— Stated exercise —
Can you reproduce the listing below with every instance of "computer-use agent" replaced by "screen navigation agent" and everything else unchanged?

— Data supplied —

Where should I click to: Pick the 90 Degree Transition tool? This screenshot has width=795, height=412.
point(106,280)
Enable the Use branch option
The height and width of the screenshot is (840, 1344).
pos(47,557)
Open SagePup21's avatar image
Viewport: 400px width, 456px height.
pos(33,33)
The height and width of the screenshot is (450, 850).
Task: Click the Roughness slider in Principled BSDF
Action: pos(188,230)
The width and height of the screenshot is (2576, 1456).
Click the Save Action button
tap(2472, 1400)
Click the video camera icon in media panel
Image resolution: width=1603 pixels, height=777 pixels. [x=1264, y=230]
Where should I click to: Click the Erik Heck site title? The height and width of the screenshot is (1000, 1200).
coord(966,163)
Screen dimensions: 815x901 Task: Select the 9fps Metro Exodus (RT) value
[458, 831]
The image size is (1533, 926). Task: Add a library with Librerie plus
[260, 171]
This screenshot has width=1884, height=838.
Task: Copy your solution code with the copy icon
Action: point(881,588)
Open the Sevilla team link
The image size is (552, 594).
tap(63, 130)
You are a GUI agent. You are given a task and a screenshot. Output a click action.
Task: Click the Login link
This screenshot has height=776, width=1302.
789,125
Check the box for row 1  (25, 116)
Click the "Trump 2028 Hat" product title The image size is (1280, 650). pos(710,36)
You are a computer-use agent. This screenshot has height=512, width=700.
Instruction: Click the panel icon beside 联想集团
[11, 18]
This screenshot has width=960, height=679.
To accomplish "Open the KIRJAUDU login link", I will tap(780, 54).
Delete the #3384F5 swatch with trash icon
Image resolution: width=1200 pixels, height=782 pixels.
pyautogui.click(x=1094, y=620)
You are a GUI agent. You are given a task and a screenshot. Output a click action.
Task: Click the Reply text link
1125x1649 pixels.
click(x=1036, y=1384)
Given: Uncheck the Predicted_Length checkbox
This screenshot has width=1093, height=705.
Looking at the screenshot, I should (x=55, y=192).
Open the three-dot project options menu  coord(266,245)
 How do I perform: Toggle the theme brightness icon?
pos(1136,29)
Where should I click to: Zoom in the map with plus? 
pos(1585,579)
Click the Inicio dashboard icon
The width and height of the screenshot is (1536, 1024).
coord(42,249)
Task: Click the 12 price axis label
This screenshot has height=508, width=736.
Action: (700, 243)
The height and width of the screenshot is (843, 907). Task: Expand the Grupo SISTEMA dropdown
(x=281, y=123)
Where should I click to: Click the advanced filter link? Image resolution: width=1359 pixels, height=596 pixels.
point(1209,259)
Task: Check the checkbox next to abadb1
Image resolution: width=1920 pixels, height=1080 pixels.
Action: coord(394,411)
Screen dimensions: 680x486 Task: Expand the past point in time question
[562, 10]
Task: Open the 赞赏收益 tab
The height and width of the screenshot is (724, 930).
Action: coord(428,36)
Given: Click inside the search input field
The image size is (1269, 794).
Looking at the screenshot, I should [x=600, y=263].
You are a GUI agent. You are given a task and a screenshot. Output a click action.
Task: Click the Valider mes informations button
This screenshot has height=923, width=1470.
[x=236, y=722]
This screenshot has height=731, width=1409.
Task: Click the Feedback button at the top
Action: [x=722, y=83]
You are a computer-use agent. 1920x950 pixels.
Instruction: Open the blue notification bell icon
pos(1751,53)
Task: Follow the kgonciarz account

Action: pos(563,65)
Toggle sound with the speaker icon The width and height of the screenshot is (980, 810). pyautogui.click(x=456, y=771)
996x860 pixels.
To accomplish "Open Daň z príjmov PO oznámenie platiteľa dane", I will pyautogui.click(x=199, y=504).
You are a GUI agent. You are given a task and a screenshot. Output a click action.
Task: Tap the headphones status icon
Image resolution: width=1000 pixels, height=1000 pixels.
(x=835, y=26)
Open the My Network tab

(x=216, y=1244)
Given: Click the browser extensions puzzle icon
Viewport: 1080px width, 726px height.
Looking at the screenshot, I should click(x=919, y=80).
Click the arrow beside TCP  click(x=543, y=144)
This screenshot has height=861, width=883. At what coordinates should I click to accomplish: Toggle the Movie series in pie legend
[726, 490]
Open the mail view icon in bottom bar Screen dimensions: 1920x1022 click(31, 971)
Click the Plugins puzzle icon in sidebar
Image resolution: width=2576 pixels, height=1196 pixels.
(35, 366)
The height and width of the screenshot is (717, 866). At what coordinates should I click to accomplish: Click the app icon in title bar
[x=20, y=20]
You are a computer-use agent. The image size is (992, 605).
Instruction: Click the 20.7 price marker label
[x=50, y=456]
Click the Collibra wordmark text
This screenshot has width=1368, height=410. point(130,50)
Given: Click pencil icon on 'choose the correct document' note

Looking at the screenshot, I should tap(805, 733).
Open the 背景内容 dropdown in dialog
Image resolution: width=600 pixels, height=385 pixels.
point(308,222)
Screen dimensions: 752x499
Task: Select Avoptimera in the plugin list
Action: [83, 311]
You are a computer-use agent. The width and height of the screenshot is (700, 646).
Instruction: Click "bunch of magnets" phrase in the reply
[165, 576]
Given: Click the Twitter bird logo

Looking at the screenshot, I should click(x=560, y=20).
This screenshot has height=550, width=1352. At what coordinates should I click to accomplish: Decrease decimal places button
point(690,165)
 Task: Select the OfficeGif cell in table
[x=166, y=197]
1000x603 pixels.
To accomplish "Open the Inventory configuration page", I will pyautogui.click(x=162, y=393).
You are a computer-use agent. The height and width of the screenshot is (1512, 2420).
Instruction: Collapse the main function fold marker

— Task answer —
Where should I click to: Pick the 90 Degree Transition tool? This screenshot has width=795, height=412.
point(106,280)
Enable the Use branch option
The height and width of the screenshot is (840, 1344).
pos(47,557)
Open SagePup21's avatar image
Viewport: 400px width, 456px height.
pos(33,33)
The height and width of the screenshot is (450, 850).
Task: Click the Roughness slider in Principled BSDF
Action: pos(188,230)
The width and height of the screenshot is (2576, 1456).
Click the Save Action button
tap(2472, 1400)
Click the video camera icon in media panel
Image resolution: width=1603 pixels, height=777 pixels. [x=1264, y=230]
Where should I click to: Click the Erik Heck site title? The height and width of the screenshot is (1000, 1200).
coord(966,163)
Screen dimensions: 815x901 Task: Select the 9fps Metro Exodus (RT) value
[458, 831]
The image size is (1533, 926). Task: Add a library with Librerie plus
[260, 171]
This screenshot has width=1884, height=838.
Task: Copy your solution code with the copy icon
Action: point(881,588)
Open the Sevilla team link
The image size is (552, 594).
tap(63, 130)
You are a GUI agent. You are given a task and a screenshot. Output a click action.
Task: Click the Login link
This screenshot has height=776, width=1302.
789,125
Check the box for row 1  (25, 116)
Click the "Trump 2028 Hat" product title The image size is (1280, 650). pos(710,36)
You are a screen navigation agent. This screenshot has height=512, width=700.
Instruction: Click the panel icon beside 联想集团
[11, 18]
This screenshot has width=960, height=679.
To accomplish "Open the KIRJAUDU login link", I will tap(780, 54).
Delete the #3384F5 swatch with trash icon
Image resolution: width=1200 pixels, height=782 pixels.
pyautogui.click(x=1094, y=620)
You are a GUI agent. You are given a task and a screenshot. Output a click action.
Task: Click the Reply text link
1125x1649 pixels.
click(x=1036, y=1384)
Given: Uncheck the Predicted_Length checkbox
This screenshot has width=1093, height=705.
Looking at the screenshot, I should (x=55, y=192).
Open the three-dot project options menu  coord(266,245)
 How do I perform: Toggle the theme brightness icon?
pos(1136,29)
Where should I click to: Zoom in the map with plus? 
pos(1585,579)
Click the Inicio dashboard icon
The width and height of the screenshot is (1536, 1024).
coord(42,249)
Task: Click the 12 price axis label
This screenshot has height=508, width=736.
Action: (700, 243)
The height and width of the screenshot is (843, 907). Task: Expand the Grupo SISTEMA dropdown
(x=281, y=123)
Where should I click to: Click the advanced filter link? Image resolution: width=1359 pixels, height=596 pixels.
point(1209,259)
Task: Check the checkbox next to abadb1
Image resolution: width=1920 pixels, height=1080 pixels.
Action: coord(394,411)
Screen dimensions: 680x486 Task: Expand the past point in time question
[562, 10]
Task: Open the 赞赏收益 tab
The height and width of the screenshot is (724, 930).
Action: coord(428,36)
Given: Click inside the search input field
The image size is (1269, 794).
Looking at the screenshot, I should [x=600, y=263].
You are a GUI agent. You are given a task and a screenshot. Output a click action.
Task: Click the Valider mes informations button
This screenshot has height=923, width=1470.
[x=236, y=722]
This screenshot has height=731, width=1409.
Task: Click the Feedback button at the top
Action: [x=722, y=83]
You are a screen navigation agent. 1920x950 pixels.
Instruction: Open the blue notification bell icon
pos(1751,53)
Task: Follow the kgonciarz account

Action: pos(563,65)
Toggle sound with the speaker icon The width and height of the screenshot is (980, 810). pyautogui.click(x=456, y=771)
996x860 pixels.
To accomplish "Open Daň z príjmov PO oznámenie platiteľa dane", I will pyautogui.click(x=199, y=504).
You are a GUI agent. You are given a task and a screenshot. Output a click action.
Task: Tap the headphones status icon
Image resolution: width=1000 pixels, height=1000 pixels.
(x=835, y=26)
Open the My Network tab

(x=216, y=1244)
Given: Click the browser extensions puzzle icon
Viewport: 1080px width, 726px height.
Looking at the screenshot, I should click(x=919, y=80).
Click the arrow beside TCP  click(x=543, y=144)
This screenshot has height=861, width=883. At what coordinates should I click to accomplish: Toggle the Movie series in pie legend
[726, 490]
Open the mail view icon in bottom bar Screen dimensions: 1920x1022 click(31, 971)
Click the Plugins puzzle icon in sidebar
Image resolution: width=2576 pixels, height=1196 pixels.
(35, 366)
The height and width of the screenshot is (717, 866). At what coordinates should I click to accomplish: Click the app icon in title bar
[x=20, y=20]
You are a screen navigation agent. The image size is (992, 605).
Instruction: Click the 20.7 price marker label
[x=50, y=456]
Click the Collibra wordmark text
This screenshot has width=1368, height=410. point(130,50)
Given: Click pencil icon on 'choose the correct document' note

Looking at the screenshot, I should tap(805, 733).
Open the 背景内容 dropdown in dialog
Image resolution: width=600 pixels, height=385 pixels.
point(308,222)
Screen dimensions: 752x499
Task: Select Avoptimera in the plugin list
Action: [83, 311]
You are a screen navigation agent. The width and height of the screenshot is (700, 646).
Instruction: Click "bunch of magnets" phrase in the reply
[165, 576]
Given: Click the Twitter bird logo

Looking at the screenshot, I should click(x=560, y=20).
This screenshot has height=550, width=1352. At what coordinates should I click to accomplish: Decrease decimal places button
point(690,165)
 Task: Select the OfficeGif cell in table
[x=166, y=197]
1000x603 pixels.
To accomplish "Open the Inventory configuration page", I will pyautogui.click(x=162, y=393).
You are a screen navigation agent. The height and width of the screenshot is (1512, 2420).
Instruction: Collapse the main function fold marker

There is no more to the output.